I've found Owen Wilson to be more a pretender than an actor. But in Midnight in Paris he channels Woody Allen, down to the vocal inflections, neuroses and challenges to intellectual pomposity. And he's wonderful because the story is so good. A young man Gil (Wilson) and his fiancee Inez (Rachel McAdams) are visiting Paris with her parents. She drags him along to tourist sites with her friends Paul and Carol, but Gil would rather wander the city and dream. A successful hack screenwriter, he aspires to be a Real Writer, and one midnight an old Peugeot full of partygoers picks him up. They transport him to the 1920s where he is delighted to meet all the luminaries you know about if you love the era: Scott and Zelda Fitzgerald, Cole Porter, Hemingway (Corey Stoll), Josephine Baker, Picasso, Gertrude Stein (Kathy Bates) and Alice B. Toklas, Dali (Adrien Brody), Bunuel and Man Ray, "Tom Eliot", and an enchanting young artists' model, Adriana (Marion Cotillard), who helps him to see that his fiancee is not the right match for him.
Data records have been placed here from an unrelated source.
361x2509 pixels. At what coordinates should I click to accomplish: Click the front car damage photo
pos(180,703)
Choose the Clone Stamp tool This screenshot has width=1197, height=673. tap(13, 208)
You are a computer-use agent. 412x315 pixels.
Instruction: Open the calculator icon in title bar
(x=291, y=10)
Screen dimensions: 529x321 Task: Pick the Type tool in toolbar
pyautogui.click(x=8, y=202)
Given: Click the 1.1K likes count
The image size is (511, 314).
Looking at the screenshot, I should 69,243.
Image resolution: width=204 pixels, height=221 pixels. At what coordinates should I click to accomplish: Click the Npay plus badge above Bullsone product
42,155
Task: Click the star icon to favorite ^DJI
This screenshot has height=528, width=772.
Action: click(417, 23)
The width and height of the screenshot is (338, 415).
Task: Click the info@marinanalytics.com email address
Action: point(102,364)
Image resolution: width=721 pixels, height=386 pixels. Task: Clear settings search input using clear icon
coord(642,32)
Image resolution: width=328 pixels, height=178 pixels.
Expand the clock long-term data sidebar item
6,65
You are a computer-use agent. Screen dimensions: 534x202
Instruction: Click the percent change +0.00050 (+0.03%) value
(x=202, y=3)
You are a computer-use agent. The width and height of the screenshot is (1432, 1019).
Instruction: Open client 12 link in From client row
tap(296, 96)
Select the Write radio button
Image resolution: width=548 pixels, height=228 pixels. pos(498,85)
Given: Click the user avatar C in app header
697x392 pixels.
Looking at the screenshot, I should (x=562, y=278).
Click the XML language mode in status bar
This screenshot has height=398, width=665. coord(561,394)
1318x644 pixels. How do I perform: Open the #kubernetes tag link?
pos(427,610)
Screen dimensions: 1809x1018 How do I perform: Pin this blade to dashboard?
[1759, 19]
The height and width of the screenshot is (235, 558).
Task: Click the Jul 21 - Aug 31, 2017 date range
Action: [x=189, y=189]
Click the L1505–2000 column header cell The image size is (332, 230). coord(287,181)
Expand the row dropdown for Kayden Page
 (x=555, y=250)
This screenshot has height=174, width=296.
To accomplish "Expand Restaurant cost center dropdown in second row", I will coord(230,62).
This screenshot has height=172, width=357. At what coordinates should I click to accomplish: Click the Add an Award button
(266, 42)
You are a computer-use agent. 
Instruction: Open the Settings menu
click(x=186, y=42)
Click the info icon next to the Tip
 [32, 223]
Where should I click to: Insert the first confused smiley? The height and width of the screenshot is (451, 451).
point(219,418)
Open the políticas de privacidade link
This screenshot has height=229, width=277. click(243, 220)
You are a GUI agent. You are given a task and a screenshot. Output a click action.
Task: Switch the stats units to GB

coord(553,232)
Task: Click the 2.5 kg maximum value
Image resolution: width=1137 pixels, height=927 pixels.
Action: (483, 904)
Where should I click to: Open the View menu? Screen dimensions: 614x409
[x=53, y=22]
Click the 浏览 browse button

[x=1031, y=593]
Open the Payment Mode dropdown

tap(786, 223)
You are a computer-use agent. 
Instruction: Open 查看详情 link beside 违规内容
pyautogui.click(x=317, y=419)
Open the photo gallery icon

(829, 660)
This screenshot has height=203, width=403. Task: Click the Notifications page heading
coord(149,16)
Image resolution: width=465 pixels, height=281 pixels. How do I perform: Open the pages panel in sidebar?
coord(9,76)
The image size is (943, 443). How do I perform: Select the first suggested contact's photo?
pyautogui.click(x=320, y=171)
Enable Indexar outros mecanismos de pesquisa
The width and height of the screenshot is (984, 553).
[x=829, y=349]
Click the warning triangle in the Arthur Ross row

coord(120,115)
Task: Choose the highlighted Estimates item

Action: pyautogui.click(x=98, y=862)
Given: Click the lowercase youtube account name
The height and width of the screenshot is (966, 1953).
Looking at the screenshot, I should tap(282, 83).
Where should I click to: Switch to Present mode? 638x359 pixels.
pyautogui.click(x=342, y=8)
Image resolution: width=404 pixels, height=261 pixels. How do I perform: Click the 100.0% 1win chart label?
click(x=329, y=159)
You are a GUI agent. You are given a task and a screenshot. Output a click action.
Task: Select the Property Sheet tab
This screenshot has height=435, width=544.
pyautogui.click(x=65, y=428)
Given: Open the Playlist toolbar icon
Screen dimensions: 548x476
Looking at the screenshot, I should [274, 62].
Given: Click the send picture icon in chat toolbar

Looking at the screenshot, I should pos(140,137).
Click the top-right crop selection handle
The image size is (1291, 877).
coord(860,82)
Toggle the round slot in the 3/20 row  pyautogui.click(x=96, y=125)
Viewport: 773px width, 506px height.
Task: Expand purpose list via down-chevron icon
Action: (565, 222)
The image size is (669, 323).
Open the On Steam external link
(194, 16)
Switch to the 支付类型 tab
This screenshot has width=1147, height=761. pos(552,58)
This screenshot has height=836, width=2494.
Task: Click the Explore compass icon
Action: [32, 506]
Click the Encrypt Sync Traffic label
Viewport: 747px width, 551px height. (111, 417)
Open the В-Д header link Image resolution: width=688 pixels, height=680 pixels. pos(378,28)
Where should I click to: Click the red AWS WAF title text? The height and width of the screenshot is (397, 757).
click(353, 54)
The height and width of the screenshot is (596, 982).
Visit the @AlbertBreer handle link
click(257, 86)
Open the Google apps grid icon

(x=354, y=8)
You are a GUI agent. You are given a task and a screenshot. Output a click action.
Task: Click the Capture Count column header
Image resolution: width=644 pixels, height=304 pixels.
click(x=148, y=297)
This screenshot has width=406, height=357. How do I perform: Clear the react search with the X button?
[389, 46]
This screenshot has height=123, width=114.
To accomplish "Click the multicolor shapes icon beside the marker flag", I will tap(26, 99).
The music, the lights, the costumes and laughter wonderfully evoke the Jazz Age atmosphere in which Gil immerses himself by night. During the day he dodges Inez and the pedantic Paul, using his midnight experiences to toss in some unknowable mots about the artists they admire from a safe and stuffy distance. While Inez and her mother furnish a house the young couple do not yet own in Malibu, Gil is eagerly rewriting his novel, which Stein is critiquing for him.


Woody Allen has been playing with history (and time itself) for much of his career, from parodies of historical figures in Bananas, Love & Death, Zelig and Broadway Danny Rose, to time travel in Sleeper and Stardust Memories. By elevating comedy to this level of enchantment, he has struck the truest note yet in his exploration of time, nostalgia and memory. We're with him all the way, bumbling along with 21st Century rube Gil in wide-eyed awe of a milieu just out of reach of our recollection, but legendary.


If you know nothing about the Twenties in Paris, you will miss many of the references, but maybe this charming film will entice you to find out more.